O pombo arrulha, mas é tudo obscenidade, já está provado. Quando o pombo diz qüu-qüu e a fêmea responde, é precisamente isso que eles estão querendo dizer, só com o sotaque que trouxeram de suas terras de origem, entre as quais não nos encontramos.

Na minha opinião, o pombo citadino é o mais escandaloso exemplo de desperdício de proteína, depois da feira do Leblon.

Come-se pombo, mas o pombo urbano é horroroso, porque faz exercício demais e sua carne é dura como araldite seco. Portanto, não devemos propor o pombo como alimentação alternativa para os pobres, eis que seria mais acintoso do que os pacotes econômicos com que nos assolam os líderes de nossa heróica nação. Os pombos urbanos malham o dia todo e são imastigáveis. Mas não são inesmagáveis, intrituráveis e infareláveis. Pena de pássaro — você sabia, bip-bip? — sé proteína também. Um pomboprocessador eficaz transformaria rapidamente todos os pombos de qualquer cidade numa pasta de virtudes semelhantes a farinha de peixe.

Aí, sim, aí os pombos teriam utilidade. Seriam ração animal de boa qualidade e deixariam de fazer cocô na cabeça do Duque de Caxias, de D. Pedro I e de Machado de Assis.

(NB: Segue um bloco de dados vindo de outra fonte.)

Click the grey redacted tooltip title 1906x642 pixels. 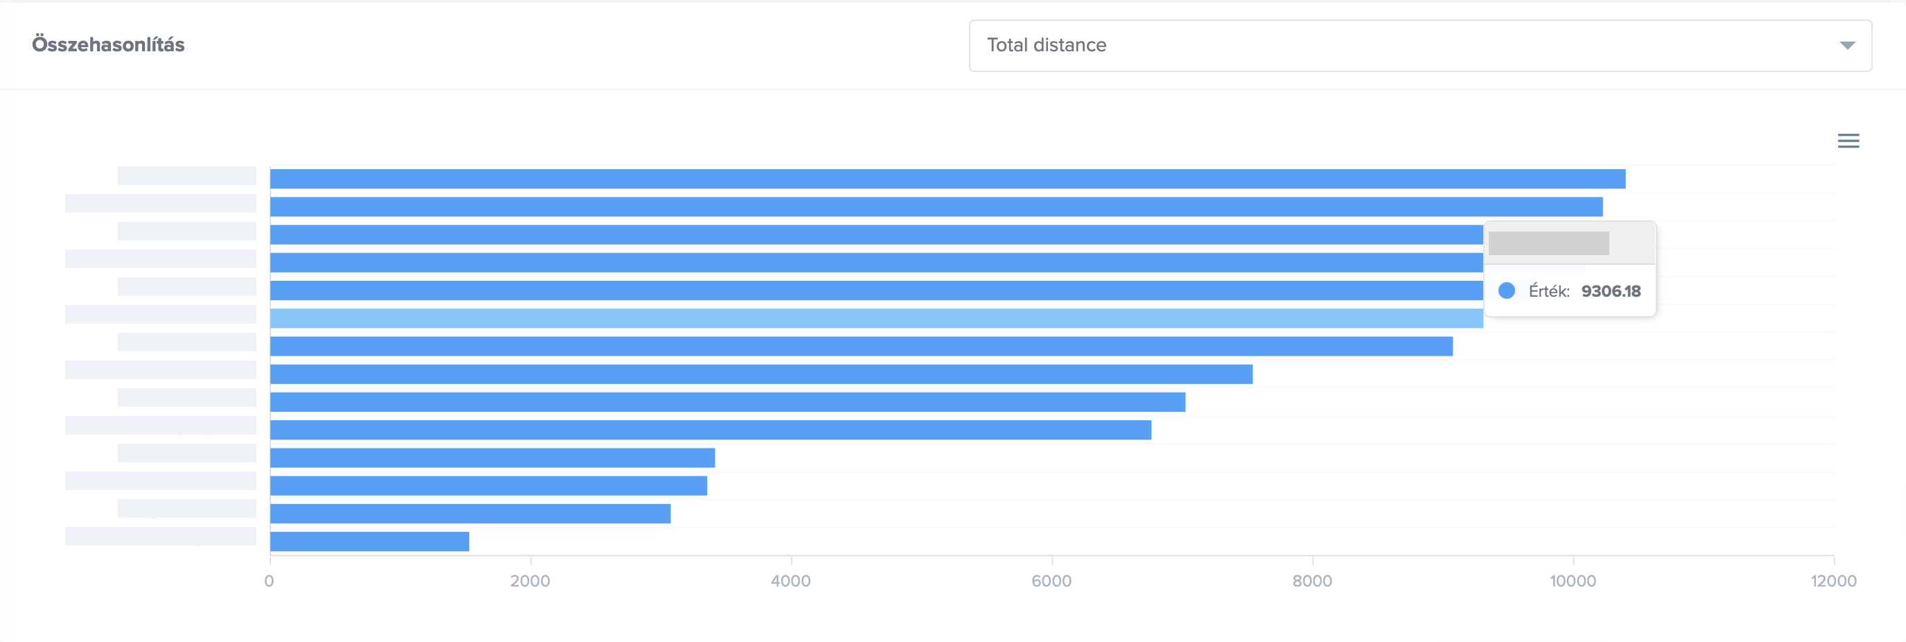1548,243
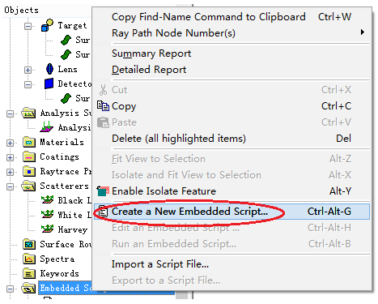
Task: Click the Keywords folder icon
Action: point(29,273)
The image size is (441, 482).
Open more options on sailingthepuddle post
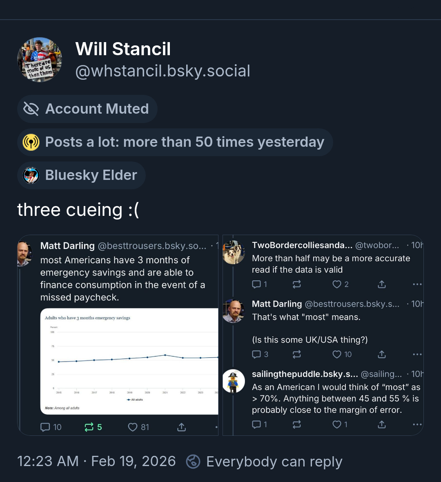(x=417, y=425)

Ah, mas que crueldade, diriam os mais frescos. Crueldade como, cara-pálida, agora que os pombos se transformam, aqui no Rio de Janeiro, por exemplo, numa praga invencível? Não saem mais nem da frente quando a gente quer passar, pousam em cestas de piquenique e bicam freqüentadores de praias. Daqui a pouco aparece um deputado adamado que fará aprovar uma lei qualificando de criminoso aquele que atropelar um pombo (já vi alguns desses atropelados, aplaudi sempre). Defende-se o controle populacional do ser humano e atacam-se as tentativas de dar anticonceptivos aos pombos. Por que pombos? Que diabo faz um pombo em meu terraço, além de afastar garrinchas e bem-te-vis, ao mesmo tempo espalhando doenças suficientes para seis filmes de Hollywood?

Ainda bem que não tenho arma de fogo, não tenho arma nenhuma, porque, ao passar aqui pelo Leblon e vendo gente jogando comida aos pombos, lembro que pouca gente joga comida aos pobres e podia estar fazendo isso, simplesmente contribuindo para os pombos virarem comida de ser humano, mesmo por via indireta.

Demagogia, esse negócio de pombo proliferar como rato e causar os mesmos danos, se não maiores. Em Itaparica, uma nobre alma soltou um gaiolão de pardais e hoje acabaram os tico-ticos, acabaram os tiês-sangues, só sobraram, e olhe lá, os mais valentes, como os bem-te-vis, os sabiás e um ou outro, a não ser no mato, que cada vez encolhe mais e aonde pardal não vai porque, como seu nome científico indica (Passer domesticus, desta vez não precisei ir ao dicionário), é parasita do homem, só vive onde há sobra de comida para ele. Pasta de pombo e pasta de pardal, é o que proponho. Acho que vou me candidatar a alguma coisa.